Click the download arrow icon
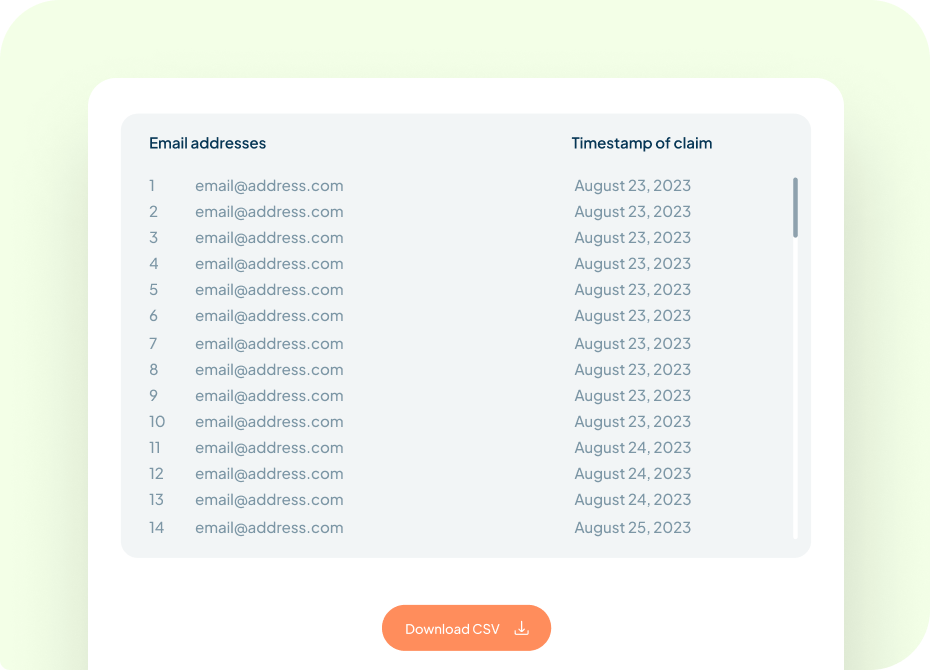This screenshot has width=930, height=670. 521,628
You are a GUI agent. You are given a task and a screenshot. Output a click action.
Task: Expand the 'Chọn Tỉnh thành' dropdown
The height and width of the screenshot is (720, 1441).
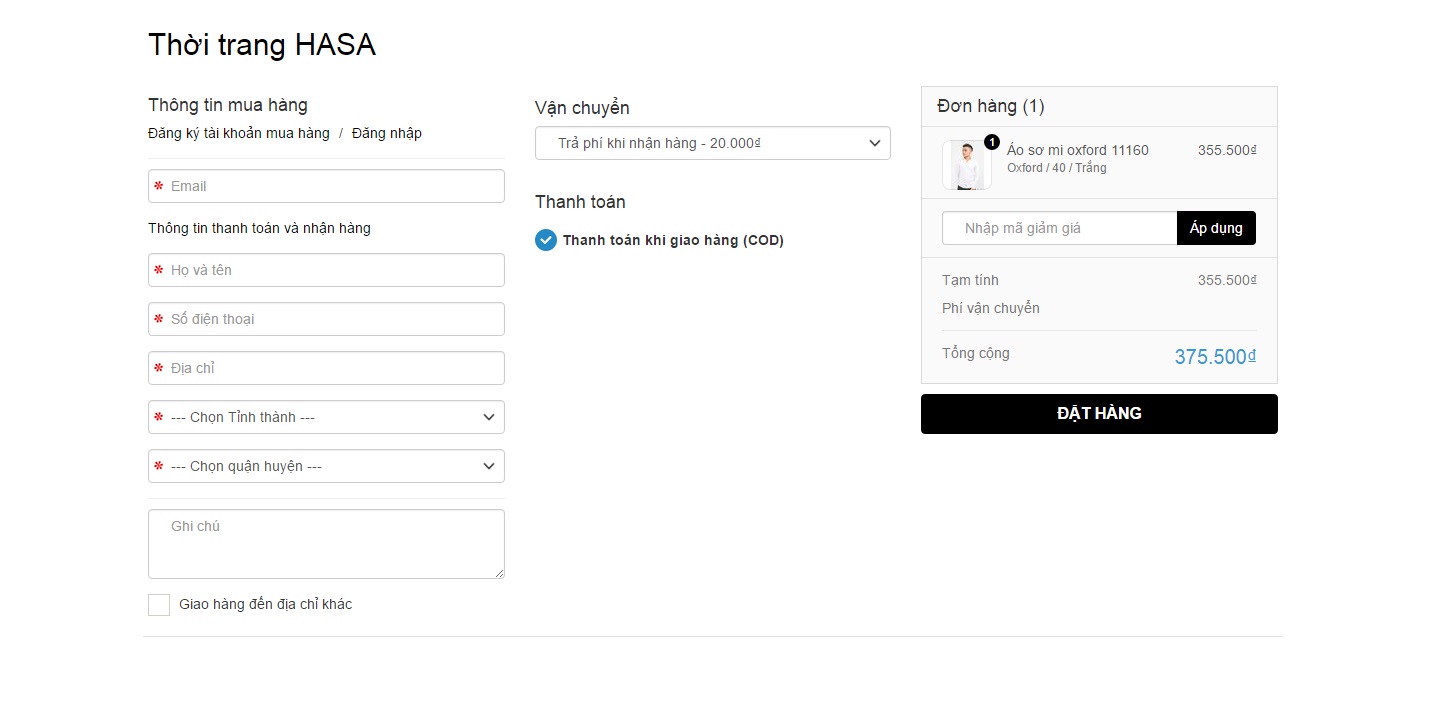click(x=326, y=417)
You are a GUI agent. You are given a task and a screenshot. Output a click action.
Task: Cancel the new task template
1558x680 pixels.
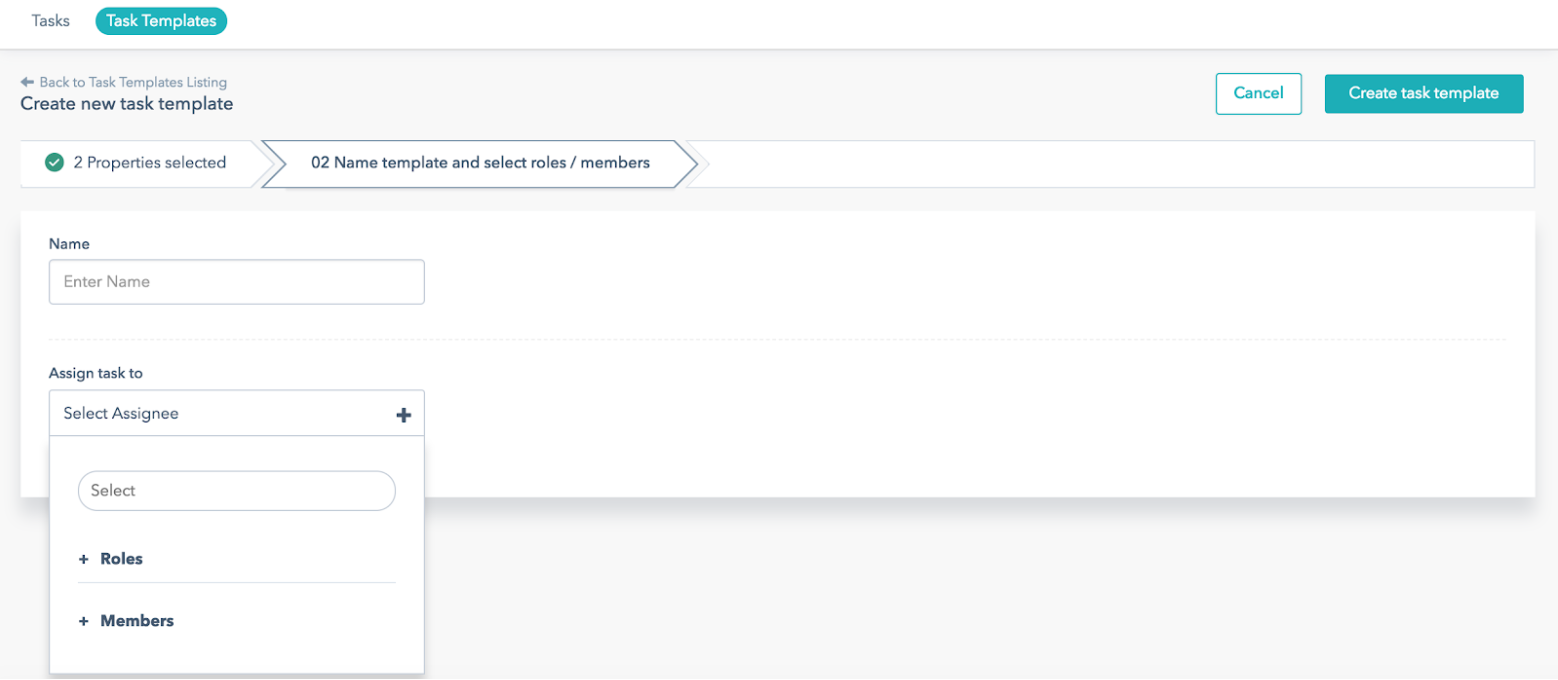tap(1258, 93)
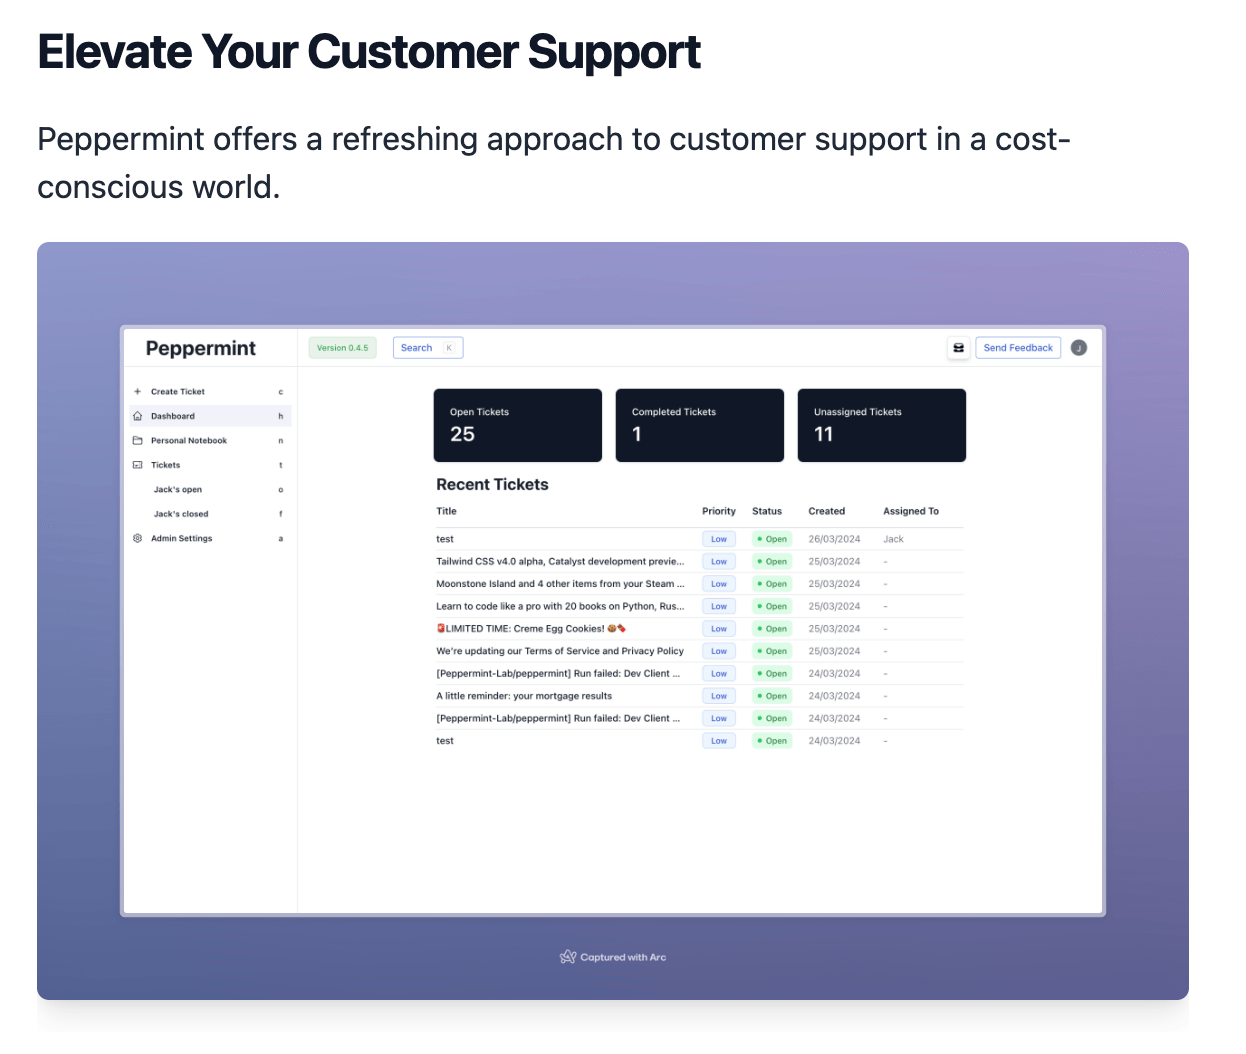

^^^^^^^^

[ACTION ITEM]
Print out every entry above without changing a word, and leave out the pictures.

[ANSWER SPACE]
Click the download arrow icon
This screenshot has width=930, height=670. 521,628
You are a GUI agent. You are given a task and a screenshot. Output a click action.
Task: Expand the 'Chọn Tỉnh thành' dropdown
The height and width of the screenshot is (720, 1441).
click(x=326, y=417)
You are a GUI agent. You are given a task and a screenshot. Output a click action.
Task: Cancel the new task template
1558x680 pixels.
tap(1258, 93)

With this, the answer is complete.